The first category of hardware that you’re going to need is the Raspberry Pi and all of its accessories. The Pi itself is easy to order, but you may not realize that you’ll need some other stuff to get going. The most important thing is a mini SD card that will function as the Pi’s hard drive. It doesn’t come with one on board. Also important is a power supply for the Pi, but you can use any Android phone charger interchangeably. I’ve bought an extra one for each Pi I have because it’s rather annoying to have to cannibalize one of my phone chargers. You might also want to get a HDMI or DVI adapter if you plan to plug the Pi into a monitor while you work with it, assuming your monitor doesn’t have an HDMI port. The Pi’s only video output is HDMI. Also, bear in mind that the Pi is going to need to be on your local network. I’m assuming for the purposes here that you’ll be using a network cable and do not plan to cover getting wireless networking up and running on the Pi. The course was not specifically about the Pi, per se. For a deeper dive into its capabilities, you should check out Jon Flanders course, “Raspberry Pi for Developers.

Now for the X10 equipment. The first thing that you’re going to order is a part that is a wireless transceiver as well as an interface to a computer. To do this, it makes use of a USB cord. The reason I’ve chosen this particular unit is because there is a readily available driver for it and also because the Pi only has a USB connection and not the serial connection that other X10 computer interfaces use.
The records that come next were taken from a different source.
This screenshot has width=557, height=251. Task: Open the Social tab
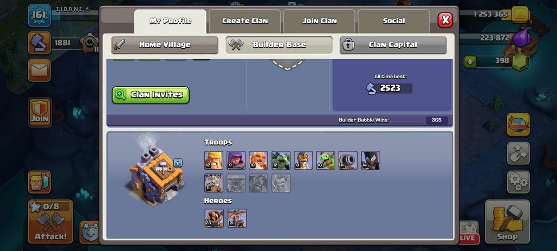click(x=393, y=21)
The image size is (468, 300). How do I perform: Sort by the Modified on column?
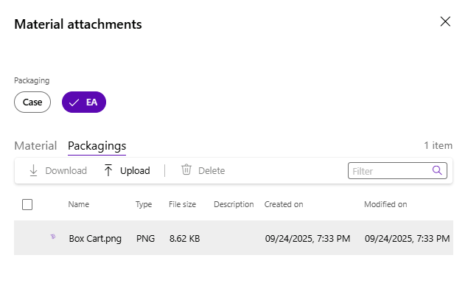click(385, 204)
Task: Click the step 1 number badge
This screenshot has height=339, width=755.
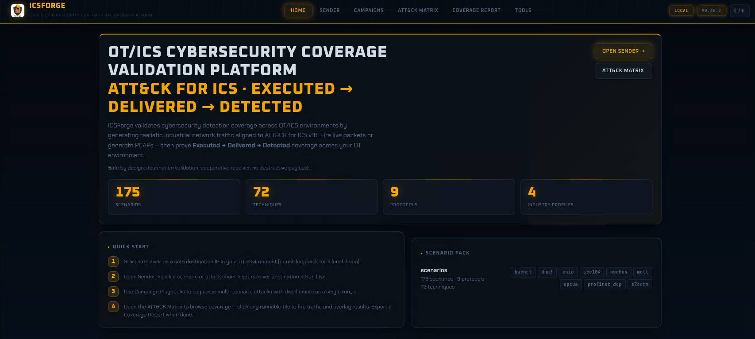Action: (x=113, y=262)
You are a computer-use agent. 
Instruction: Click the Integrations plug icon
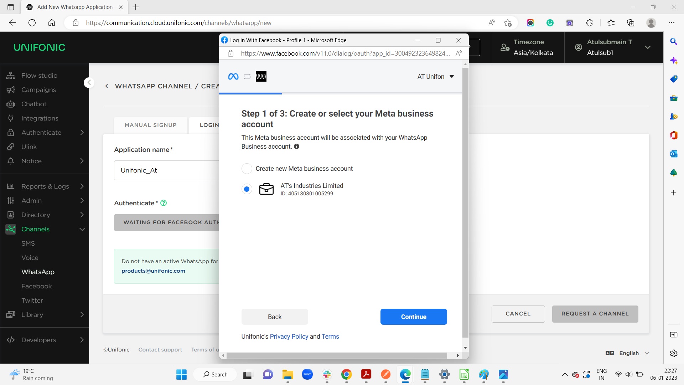11,118
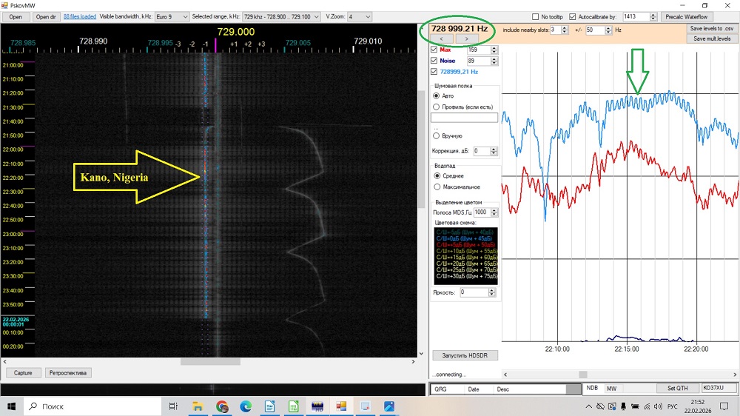
Task: Uncheck the Autocalibrate by checkbox
Action: pyautogui.click(x=572, y=16)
I should note here that we will not, for the purposes of the course, be going the historical X10 route and sending signals over the home electrical. Here, everything will be wireless RF. And this particular part is going to receive signals that you send it from the Pi and transmit them to the other part that I’m about to cover.

The other X10 component that you’re going to need is a regular transceiver module, which, strangely, is around the same price as the computer interface transceiver. You are going to plug a lamp into this transceiver and it is going to receive the signals from the CM19A and turn its lamp on and off accordingly.

If you have none of these parts, the entire setup should cost you around $100. If that seems a bit steep to automate turning a single lamp on and off, take some comfort in the fact that most of this is a one time entry fee, so to speak, for home automation. From here forward, you can simply buy a single module for $20 or even less to automate additional lights or appliances.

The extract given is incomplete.